One injured during fireworks safety demonstration
Laura Barros didn’t mince words.
“It hurts,” the assistant executive director of the Mount Prospect-based Illinois Fire Safety Alliance said after suffering a third-degree burn during a fireworks safety demonstration at the group’s offices Tuesday.
Barros was eventually transported to a nearby hospital for treatment of a blackened burn mark the size of a quarter atop her left foot, the result of scalding when fireworks shrapnel landed on her. She is expected to be treated and released.
Seemingly more embarrassed by the irony of the situation than agonized over the burn, Barros gamely showed off her foot to members of the media as she was having the injury attended to.

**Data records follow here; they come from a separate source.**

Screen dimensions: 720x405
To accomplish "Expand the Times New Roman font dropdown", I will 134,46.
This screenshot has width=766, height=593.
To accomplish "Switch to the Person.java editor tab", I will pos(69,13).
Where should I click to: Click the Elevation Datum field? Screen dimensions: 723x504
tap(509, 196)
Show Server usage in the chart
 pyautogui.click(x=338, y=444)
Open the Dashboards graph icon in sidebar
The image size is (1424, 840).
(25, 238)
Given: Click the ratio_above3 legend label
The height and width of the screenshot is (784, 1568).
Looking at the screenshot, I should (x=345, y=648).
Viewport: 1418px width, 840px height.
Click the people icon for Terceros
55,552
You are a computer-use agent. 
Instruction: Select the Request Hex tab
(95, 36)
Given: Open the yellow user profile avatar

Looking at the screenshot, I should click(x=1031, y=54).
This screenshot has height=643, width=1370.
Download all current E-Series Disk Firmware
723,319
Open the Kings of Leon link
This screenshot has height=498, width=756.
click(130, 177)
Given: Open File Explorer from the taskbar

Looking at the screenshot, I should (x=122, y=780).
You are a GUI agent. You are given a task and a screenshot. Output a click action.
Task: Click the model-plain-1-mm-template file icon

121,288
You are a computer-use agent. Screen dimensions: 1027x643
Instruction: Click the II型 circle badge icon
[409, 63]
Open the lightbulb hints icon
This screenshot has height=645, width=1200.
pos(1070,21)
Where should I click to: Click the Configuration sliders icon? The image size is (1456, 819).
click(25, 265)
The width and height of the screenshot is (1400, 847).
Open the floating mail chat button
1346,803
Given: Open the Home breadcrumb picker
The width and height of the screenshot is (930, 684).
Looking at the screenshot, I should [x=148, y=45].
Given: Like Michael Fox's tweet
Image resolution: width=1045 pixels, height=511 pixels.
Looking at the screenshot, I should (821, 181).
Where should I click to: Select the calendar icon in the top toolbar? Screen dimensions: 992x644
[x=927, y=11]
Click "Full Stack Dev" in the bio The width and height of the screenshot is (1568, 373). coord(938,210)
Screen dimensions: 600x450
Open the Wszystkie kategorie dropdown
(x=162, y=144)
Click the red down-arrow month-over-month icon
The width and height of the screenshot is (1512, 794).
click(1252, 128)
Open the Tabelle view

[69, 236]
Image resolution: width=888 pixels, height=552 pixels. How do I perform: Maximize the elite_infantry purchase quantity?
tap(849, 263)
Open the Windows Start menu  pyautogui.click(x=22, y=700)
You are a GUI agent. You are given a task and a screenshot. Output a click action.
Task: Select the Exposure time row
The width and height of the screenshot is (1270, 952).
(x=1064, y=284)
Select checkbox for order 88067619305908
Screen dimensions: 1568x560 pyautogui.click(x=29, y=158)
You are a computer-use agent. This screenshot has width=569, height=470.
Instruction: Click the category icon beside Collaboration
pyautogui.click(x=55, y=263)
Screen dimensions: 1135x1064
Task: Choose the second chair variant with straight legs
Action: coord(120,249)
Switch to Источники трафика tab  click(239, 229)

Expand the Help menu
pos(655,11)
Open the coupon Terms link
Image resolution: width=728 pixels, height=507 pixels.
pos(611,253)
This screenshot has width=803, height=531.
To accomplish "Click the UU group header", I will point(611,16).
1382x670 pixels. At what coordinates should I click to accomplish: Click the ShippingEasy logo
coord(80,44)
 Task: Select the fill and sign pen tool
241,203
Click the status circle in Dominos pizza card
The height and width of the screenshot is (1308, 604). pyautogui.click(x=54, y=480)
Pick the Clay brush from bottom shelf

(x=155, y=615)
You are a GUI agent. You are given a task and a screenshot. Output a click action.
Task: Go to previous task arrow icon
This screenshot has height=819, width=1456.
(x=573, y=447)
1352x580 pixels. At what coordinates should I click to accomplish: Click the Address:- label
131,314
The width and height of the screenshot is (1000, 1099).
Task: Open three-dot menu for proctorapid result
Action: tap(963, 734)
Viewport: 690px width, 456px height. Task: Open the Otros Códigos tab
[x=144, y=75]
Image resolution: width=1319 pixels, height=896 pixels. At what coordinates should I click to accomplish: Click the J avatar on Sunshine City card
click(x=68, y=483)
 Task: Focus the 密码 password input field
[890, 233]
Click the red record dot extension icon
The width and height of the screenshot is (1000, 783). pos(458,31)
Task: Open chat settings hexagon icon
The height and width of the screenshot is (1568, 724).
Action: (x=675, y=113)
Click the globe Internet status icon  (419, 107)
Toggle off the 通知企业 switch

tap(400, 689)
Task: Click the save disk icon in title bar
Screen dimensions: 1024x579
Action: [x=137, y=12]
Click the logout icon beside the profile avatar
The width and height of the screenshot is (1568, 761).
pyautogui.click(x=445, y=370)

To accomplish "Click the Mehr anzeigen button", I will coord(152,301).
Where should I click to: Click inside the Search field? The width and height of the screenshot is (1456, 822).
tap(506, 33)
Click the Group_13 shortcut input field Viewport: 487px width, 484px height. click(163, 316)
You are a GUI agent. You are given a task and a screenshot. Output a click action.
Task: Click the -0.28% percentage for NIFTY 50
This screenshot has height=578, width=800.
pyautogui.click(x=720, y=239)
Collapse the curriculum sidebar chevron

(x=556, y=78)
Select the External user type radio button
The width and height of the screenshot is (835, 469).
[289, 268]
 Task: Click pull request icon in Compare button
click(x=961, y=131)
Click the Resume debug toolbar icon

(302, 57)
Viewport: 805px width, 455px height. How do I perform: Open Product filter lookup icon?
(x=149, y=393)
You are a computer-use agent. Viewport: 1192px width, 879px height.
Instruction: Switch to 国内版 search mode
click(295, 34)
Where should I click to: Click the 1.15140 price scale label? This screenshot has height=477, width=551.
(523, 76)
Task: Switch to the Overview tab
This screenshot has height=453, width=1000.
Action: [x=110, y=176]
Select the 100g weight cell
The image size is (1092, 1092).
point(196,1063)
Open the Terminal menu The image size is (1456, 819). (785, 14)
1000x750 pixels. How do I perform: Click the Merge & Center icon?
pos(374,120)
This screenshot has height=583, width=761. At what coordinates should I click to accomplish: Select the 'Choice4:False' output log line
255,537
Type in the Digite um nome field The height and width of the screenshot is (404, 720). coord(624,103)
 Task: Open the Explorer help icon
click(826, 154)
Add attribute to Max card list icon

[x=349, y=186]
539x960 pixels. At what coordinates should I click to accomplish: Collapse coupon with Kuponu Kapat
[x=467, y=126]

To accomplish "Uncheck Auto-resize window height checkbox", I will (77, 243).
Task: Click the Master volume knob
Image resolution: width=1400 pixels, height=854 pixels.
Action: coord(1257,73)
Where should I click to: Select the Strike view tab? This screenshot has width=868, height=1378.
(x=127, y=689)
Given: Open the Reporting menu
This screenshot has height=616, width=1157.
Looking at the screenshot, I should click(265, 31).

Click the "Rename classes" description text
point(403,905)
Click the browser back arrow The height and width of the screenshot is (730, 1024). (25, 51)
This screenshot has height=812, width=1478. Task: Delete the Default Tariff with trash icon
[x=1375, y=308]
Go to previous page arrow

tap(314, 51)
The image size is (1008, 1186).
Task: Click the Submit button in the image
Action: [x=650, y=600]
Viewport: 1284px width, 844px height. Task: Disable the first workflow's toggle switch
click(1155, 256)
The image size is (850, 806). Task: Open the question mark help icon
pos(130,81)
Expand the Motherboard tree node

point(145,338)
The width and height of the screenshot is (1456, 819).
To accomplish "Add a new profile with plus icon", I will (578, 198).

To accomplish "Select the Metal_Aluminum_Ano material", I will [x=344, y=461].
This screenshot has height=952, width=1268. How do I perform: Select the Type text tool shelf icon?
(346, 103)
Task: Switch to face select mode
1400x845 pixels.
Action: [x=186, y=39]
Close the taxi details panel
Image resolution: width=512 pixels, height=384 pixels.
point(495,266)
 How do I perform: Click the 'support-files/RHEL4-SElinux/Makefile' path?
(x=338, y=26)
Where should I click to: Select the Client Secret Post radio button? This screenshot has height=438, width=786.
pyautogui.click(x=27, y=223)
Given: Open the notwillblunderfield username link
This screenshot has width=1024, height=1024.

The accident happened as Hillside Fire Chief Michael Kuryla, president of the Cook County Fire Chiefs Association, was demonstrating the power of fireworks that are illegal to have in Illinois, but readily available for purchase in Indiana and Wisconsin.
“We did not mean to hurt anyone and this is a clear example of how very dangerous these fireworks are,” Kuryla said.
Kuryla placed two fireworks mortars with multiple shells on a wooden pallet and lit the fuses as part of the demonstration. However, the power of the blasts started to move the mortars and eventually they tipped over in the slats of the pallet, aiming one toward the assembled media horde and other onlookers who were there for the demonstration. One of the firework’s final shells shot into the crowd and exploded amid the scrambling spectators. A piece of the exploded mortar landed atop Barros’ exposed foot, causing the burn.
Barros, who was wearing flip-flops, was the lone casualty of the accident.